To understand how this works, the concept of power in a story needs to be defined. A person can be physically more powerful than others. One of the most famous fictional characters with this trait is Jean Valjean from Les Misérables. His strength was so notable that when he rescued a person pinned under a cart the police inspector suspected Jean might be the escaped convict he was trying to track down.
However a physically strong person can be defeated by someone who is mentally stronger or smarter. Such as is the case with Sherlock Holmes. When his creator Arthur Conan Doyle tired of writing his detective stories, he decided it was time for Holmes to die. But, he had to pit him against Moriarty, a more intelligent criminal, and not some thug who simply had greater brute strength.
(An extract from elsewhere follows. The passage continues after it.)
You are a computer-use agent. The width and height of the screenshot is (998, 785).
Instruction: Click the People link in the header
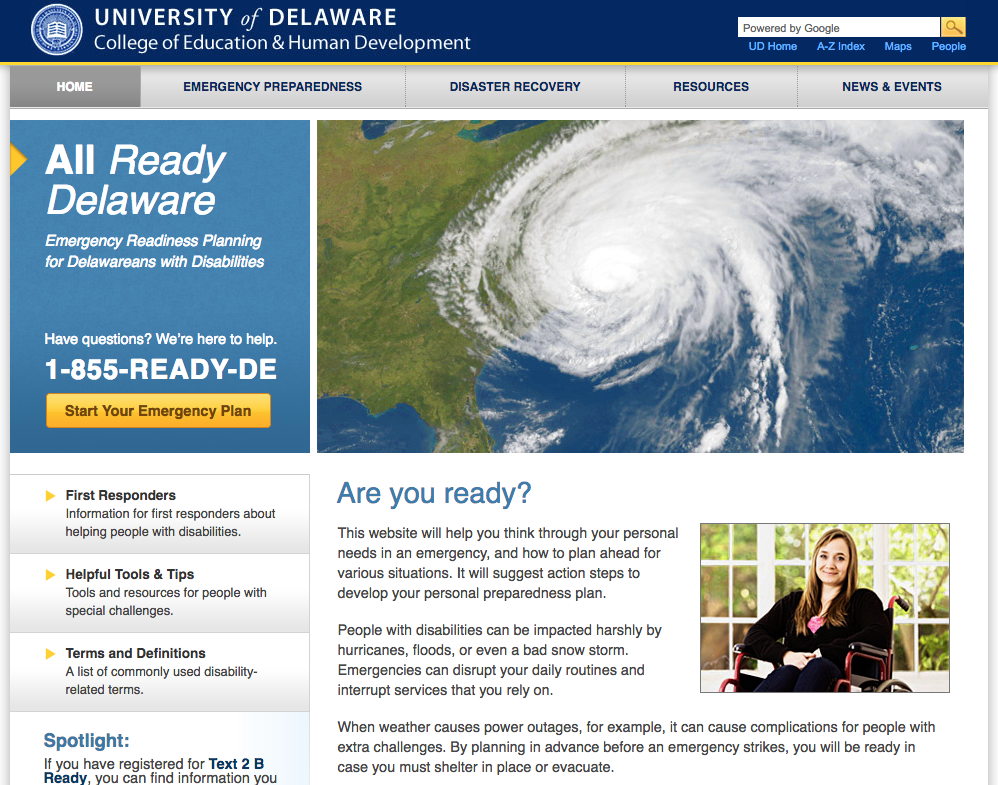click(x=948, y=46)
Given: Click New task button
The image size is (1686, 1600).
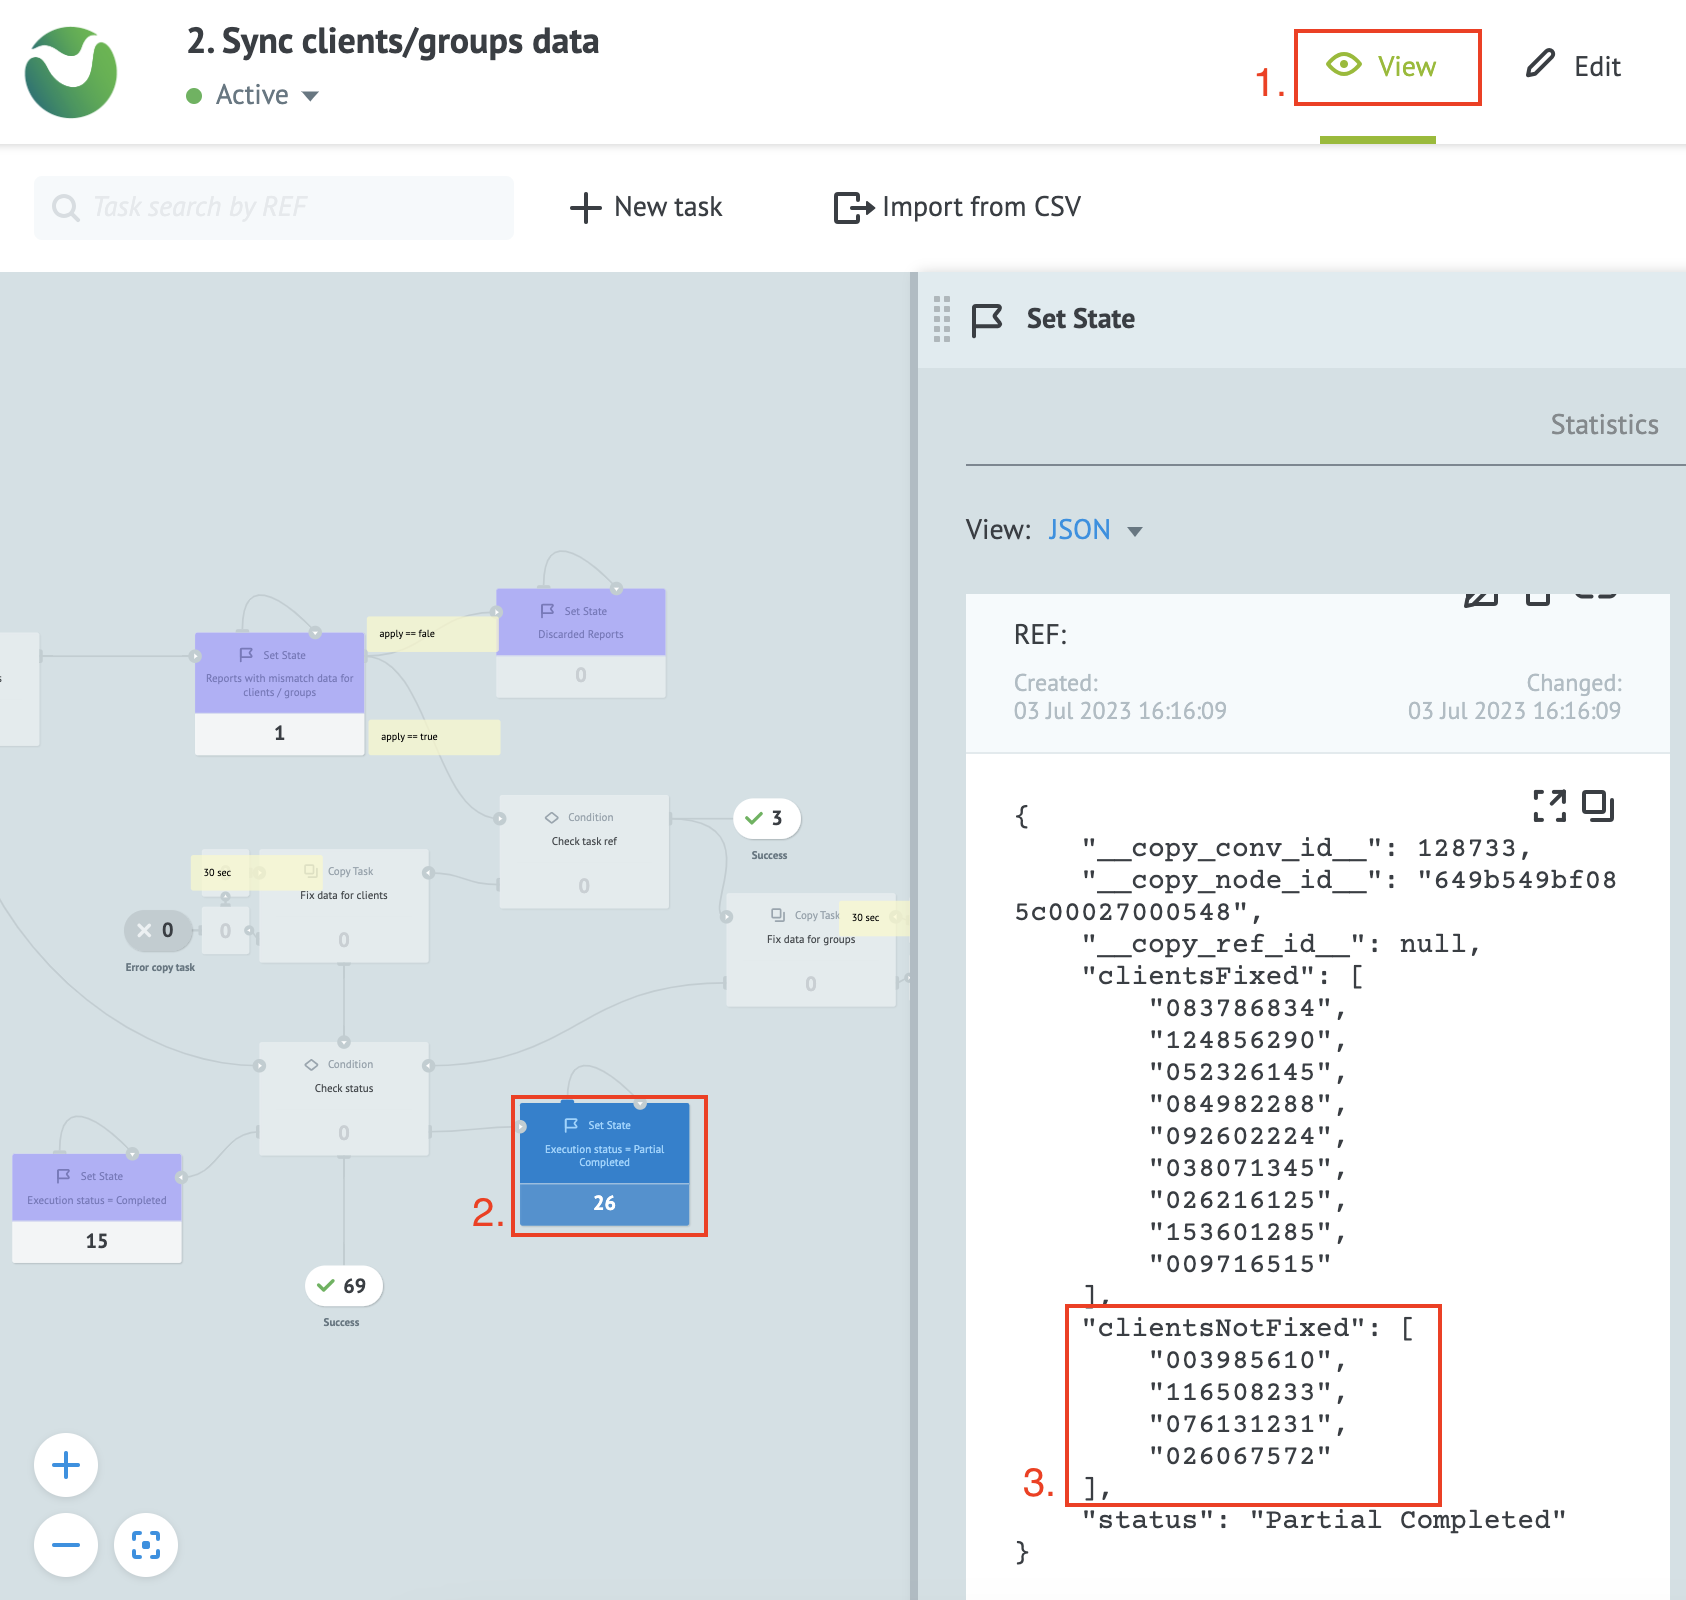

Then, there is a social strength which is usually the following or the popularity that the protagonist uses against the enemy. This is prevalent in dystopian novels in which the enemy is society. In many of the modern YA versions of this genre, such as the Hunger Games trilogy, the protagonist must sway the opinion of the populace. However, even in ancient legends such as ones about Robin Hood, the hero has to gain the support of the people in order to overcome an antagonist like the sheriff of Nottingham.
However, there is one more type of strength. Let’s return to the first protagonist mentioned, Jean Valjean, to describe moral strength. It is the ability to know and do what is right. The character who is not as smart nor not as strong and doesn’t have public support sticks his neck out when the villain comes around and seems sure to be defeated but ends up winning anyway. This is often repeated in plots that resemble the movie High Noon. Because of the hero’s moral character, another person is willing to step in and help.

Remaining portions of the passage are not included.